- **Source**
++++++
Noel Grima Sunday, 30 November 2014, 11:00 Last update: about 10 years ago

The government and its key people have pulled out all the stops, especially since the budget, to reinforce the perception that Malta is bucking the EU trend and that its economy is booming.

I will not be questioning the figures, such as they are, but calling instead for a sober appraisal of our national economy so as not to run away with the delusion that we have found the elixir of growth which has escaped all the others around us.

We now have a government that determinedly issues statements after every little piece of economic news, even when they are less than completely positive, and turning them into paeans of exultation. The most notorious case was when a Competitiveness Index revealed that Malta had slipped some places on this index and we had a minister announcing that we were still in the top 50 around the world.

On Friday, at The Economist gala dinner, Prime Minister Muscat was visibly glowing with self-congratulations, thumbing his nose at the (unpopular) EU, criticising the austere policies of Angela Merkel, boasting Malta had found a way to generate inward investment from non-EU countries such as China.

A statement like this bears examination. The investment from China is government-to-government, not private sector. And it is in only one sector, so far, even though it is a crucial sector - energy.

It is true that states everywhere act in purely nationalistic manner and seek what is good for them with a determination we seldom have, or used to have. Germany sends many delegations to China to seek markets, for example. It is not as if we have discovered the secrets of growth which elude the others.

The figure that time and again comes to the fore when speaking about growth is the very low unemployment figure. The Opposition tried, unsuccessfully, to water this down by claiming that unemployment is being kept down by government employing more and more people, but Minister Edward Scicluna, at the Business Breakfast organised by The Malta Business Weekly, argued that the figures in hand were not true.

However, full employment does not, in itself, guarantee growth. Otherwise, the China of Mao Tse Tung would have attained stratospheric growth. On the contrary, as has been pointed out, unless care is taken to ensure that additional workers have the proper tools, and unless there is constant pressure to avoid waste, having more people on the books can actually stunt growth, rather than foster it.
++++++
- **Given information**
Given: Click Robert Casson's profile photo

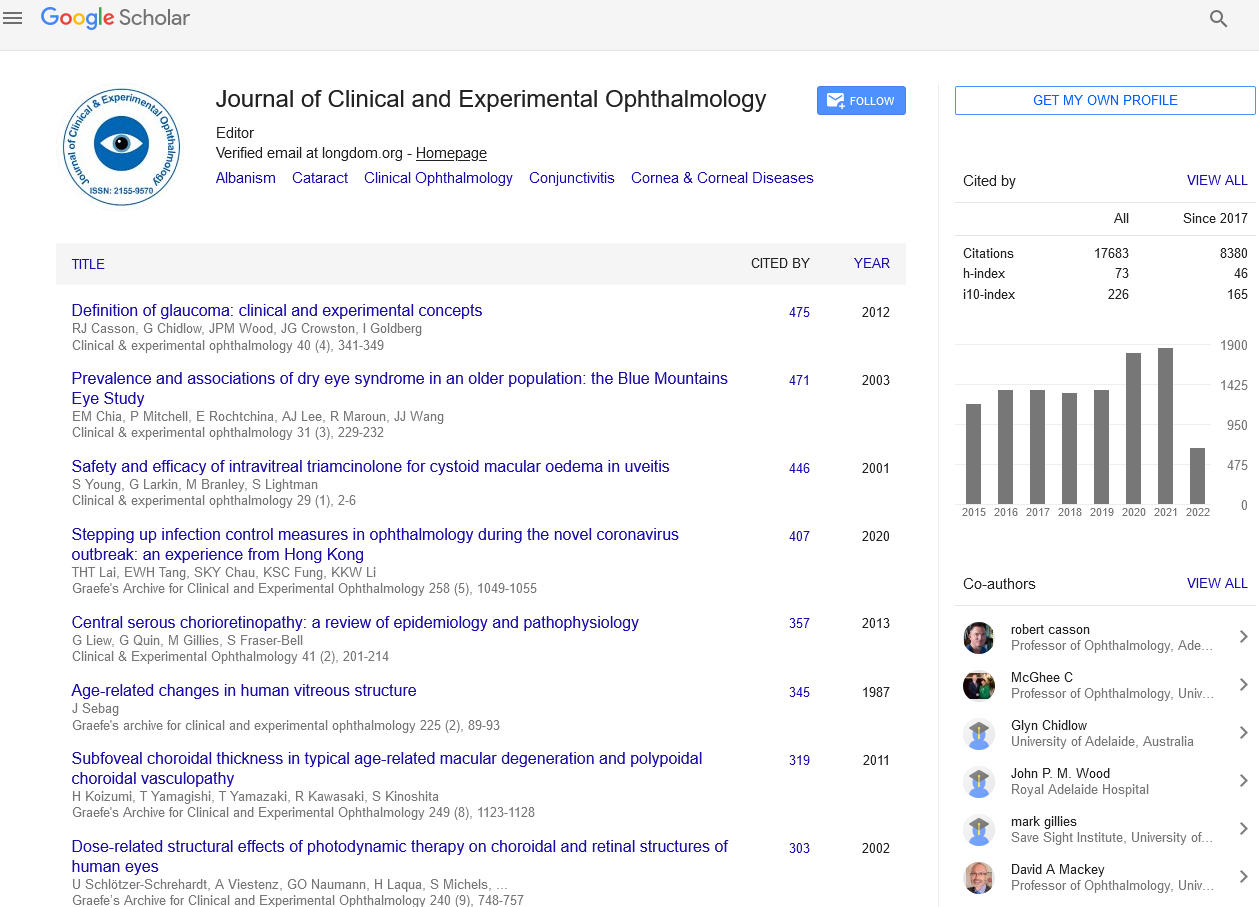Looking at the screenshot, I should [x=978, y=637].
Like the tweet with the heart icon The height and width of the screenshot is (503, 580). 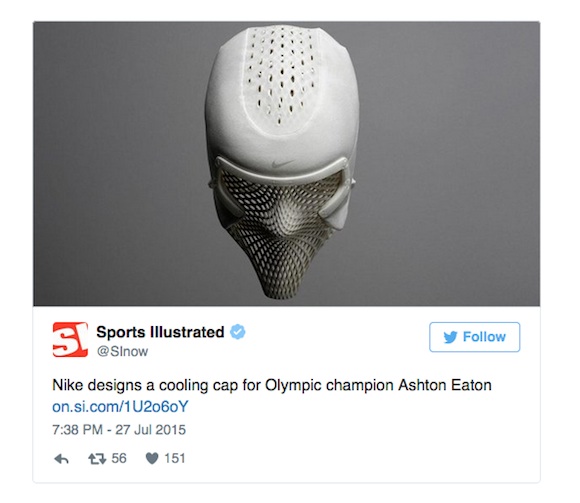(152, 459)
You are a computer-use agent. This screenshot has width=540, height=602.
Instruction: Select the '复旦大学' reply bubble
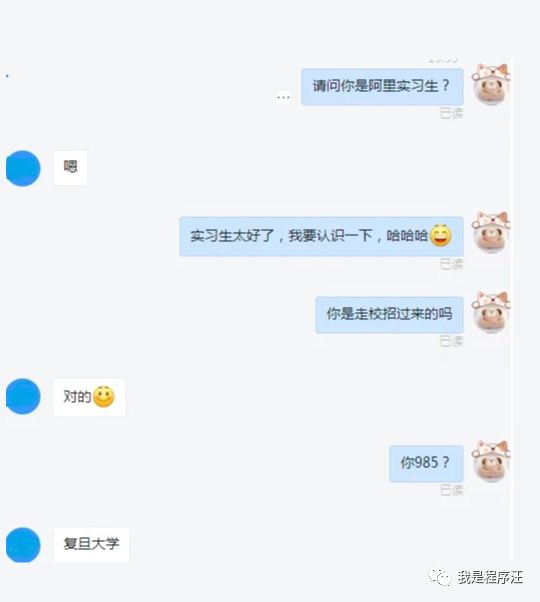[91, 545]
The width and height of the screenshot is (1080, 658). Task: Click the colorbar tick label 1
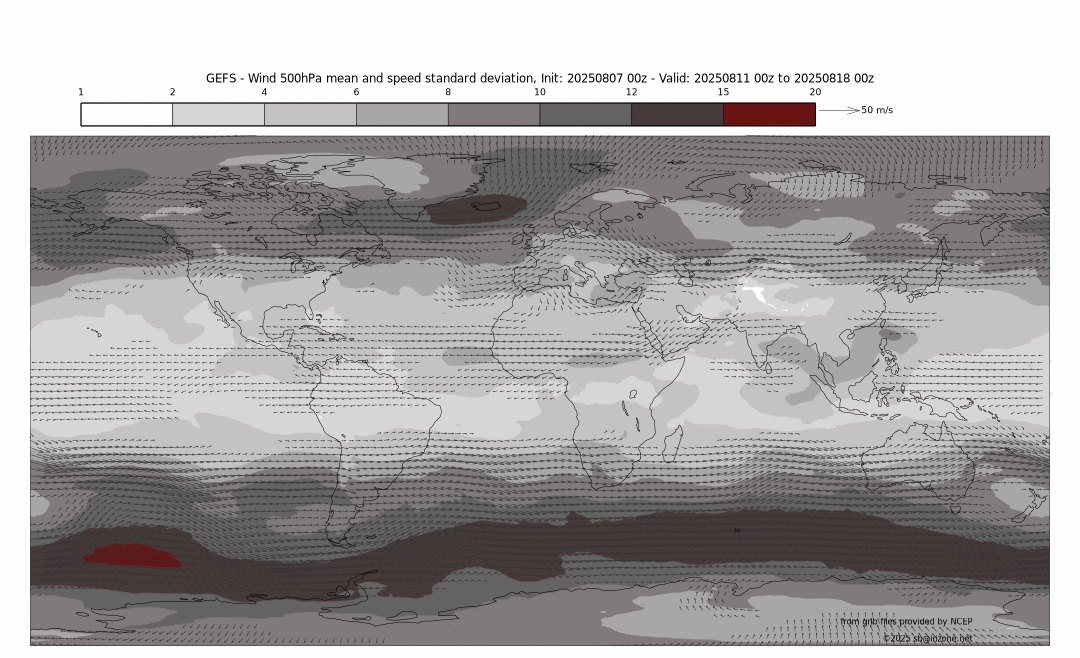[x=81, y=92]
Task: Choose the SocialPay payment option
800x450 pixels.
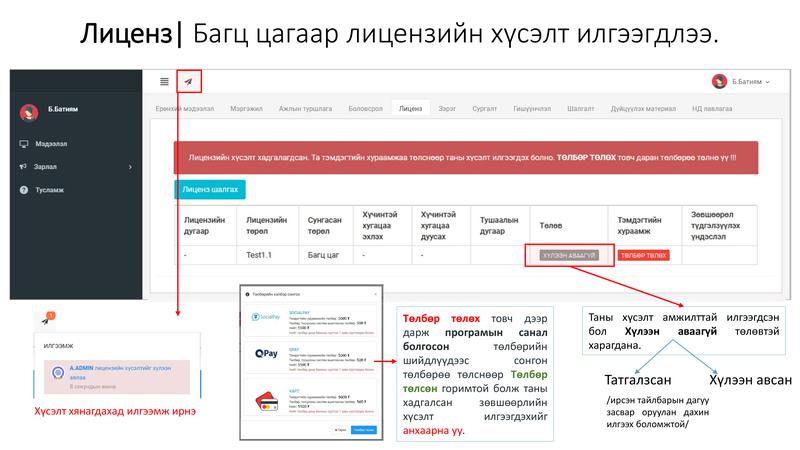Action: pos(266,316)
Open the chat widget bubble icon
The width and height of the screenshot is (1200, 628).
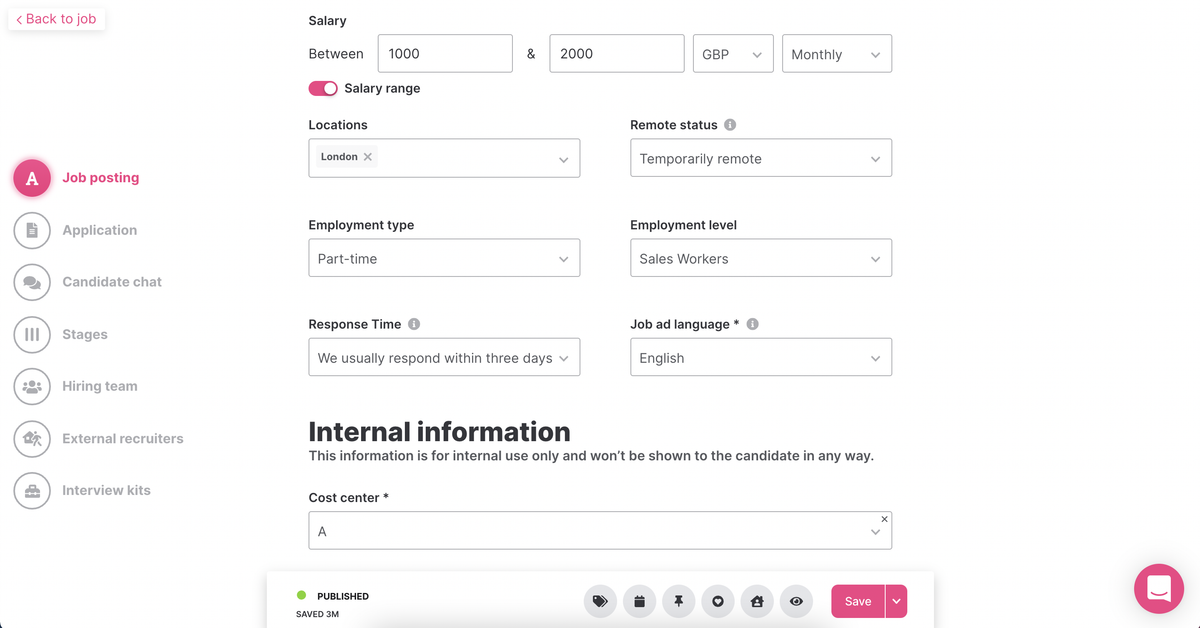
++++++
- **What the exercise asks**
In the commentary on Malta's economy, repeat the passage that starts with "However, full employment" and ends with "than foster it.", substituting "spectacular" for "stratospheric".

- **The completed task**
However, full employment does not, in itself, guarantee growth. Otherwise, the China of Mao Tse Tung would have attained spectacular growth. On the contrary, as has been pointed out, unless care is taken to ensure that additional workers have the proper tools, and unless there is constant pressure to avoid waste, having more people on the books can actually stunt growth, rather than foster it.